§ **Directions**
Revise the entries below by swapping every "click" for "press" and leaving all else as it is. Omit the pictures from your answer.

━━━━━ Given information

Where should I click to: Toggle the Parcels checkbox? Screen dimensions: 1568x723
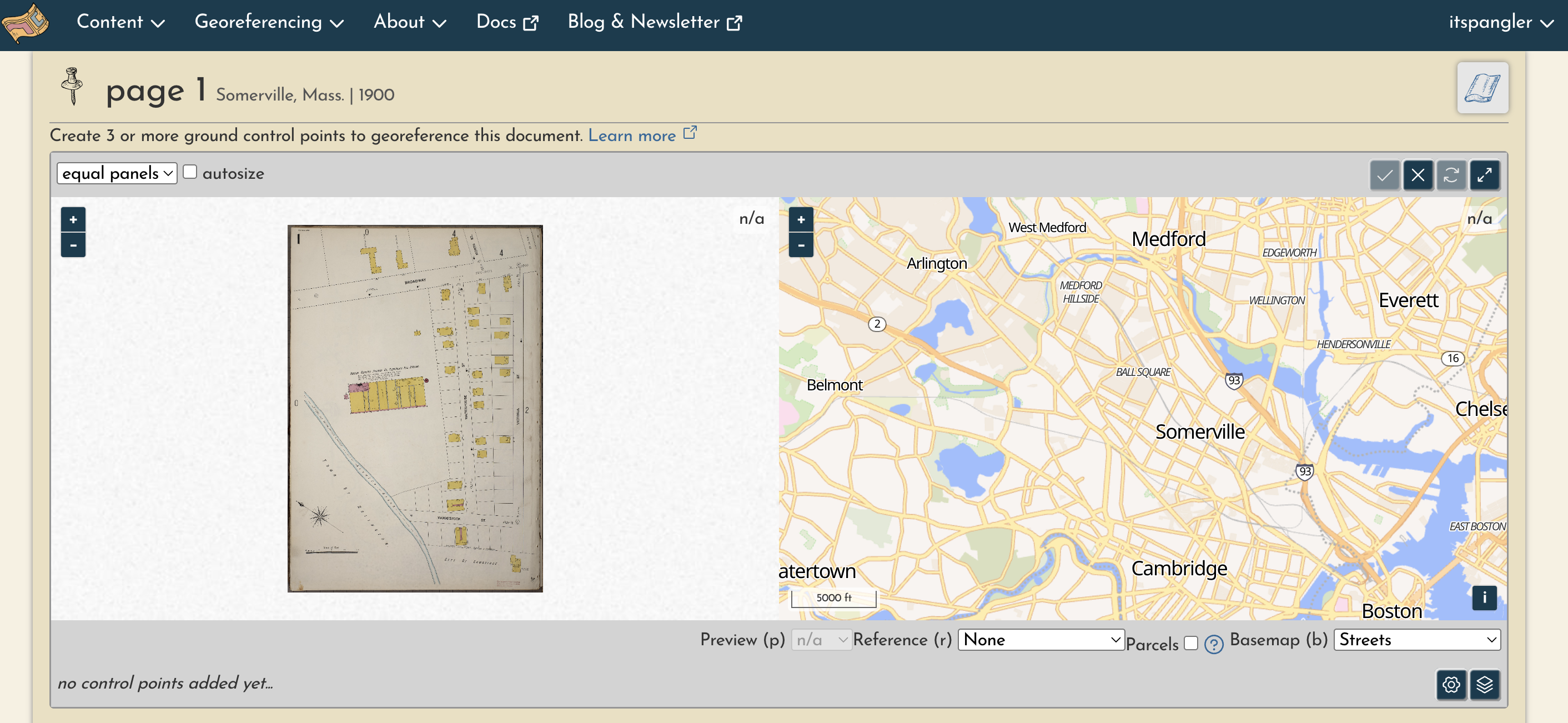(1190, 643)
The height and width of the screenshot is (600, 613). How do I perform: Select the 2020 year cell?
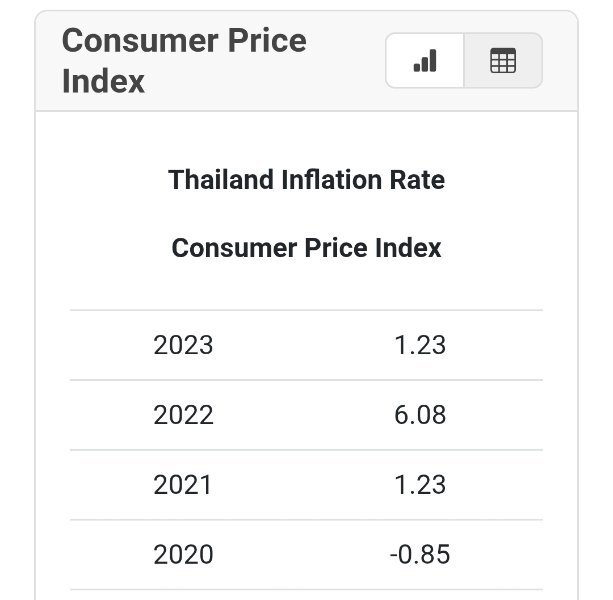tap(183, 555)
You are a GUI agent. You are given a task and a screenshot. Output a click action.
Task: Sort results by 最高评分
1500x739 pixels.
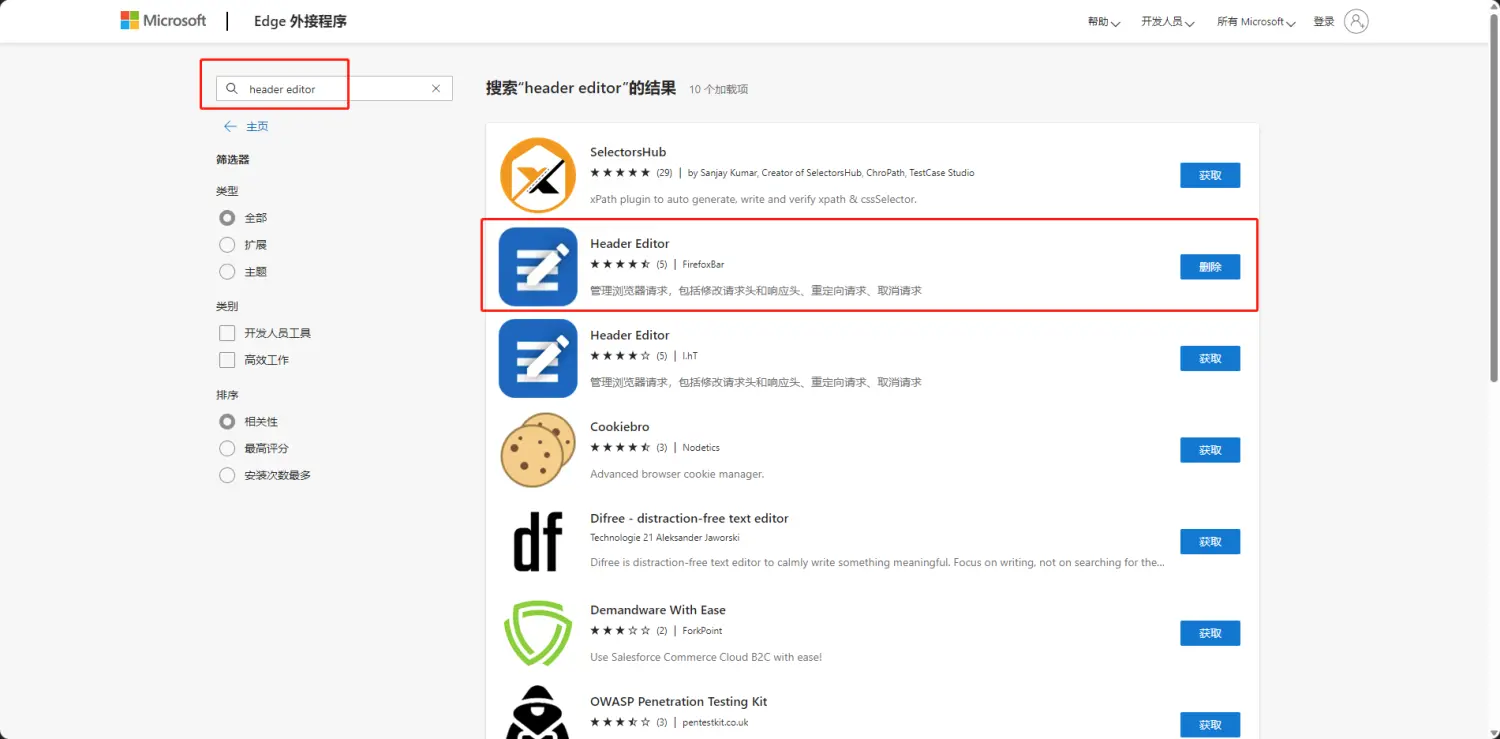[227, 449]
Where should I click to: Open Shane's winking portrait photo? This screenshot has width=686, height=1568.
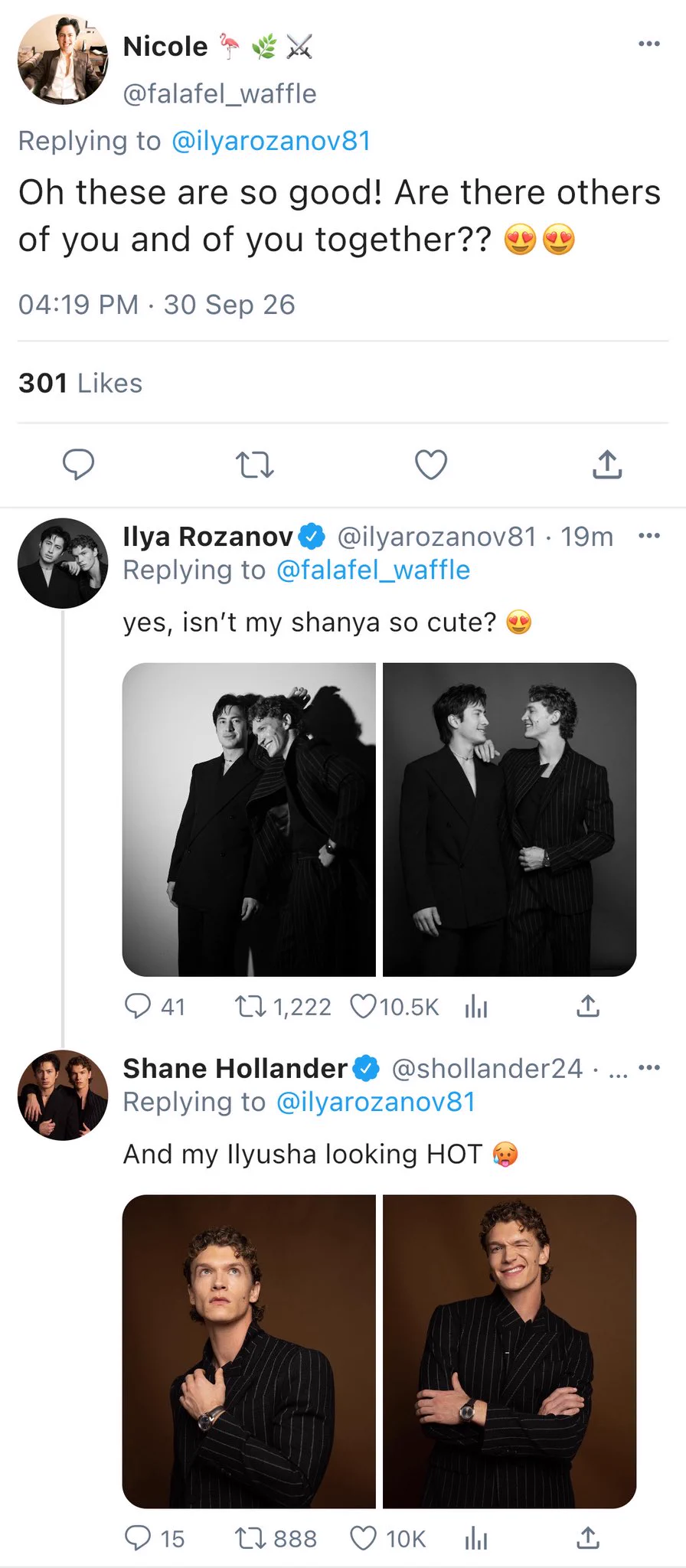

━━━━━━━━━━

§ **Result**
Where should I press to: Toggle the Parcels checkbox? Screen dimensions: 1568x723
(1190, 643)
The height and width of the screenshot is (600, 613). How do I perform: Select the 2020 year cell?
tap(183, 555)
You are a GUI agent. You are given a task and a screenshot. Output a press action.
Task: Sort results by 最高评分
1500x739 pixels.
[227, 449]
Where should I press to: Open Shane's winking portrait photo? This screenshot has width=686, height=1568.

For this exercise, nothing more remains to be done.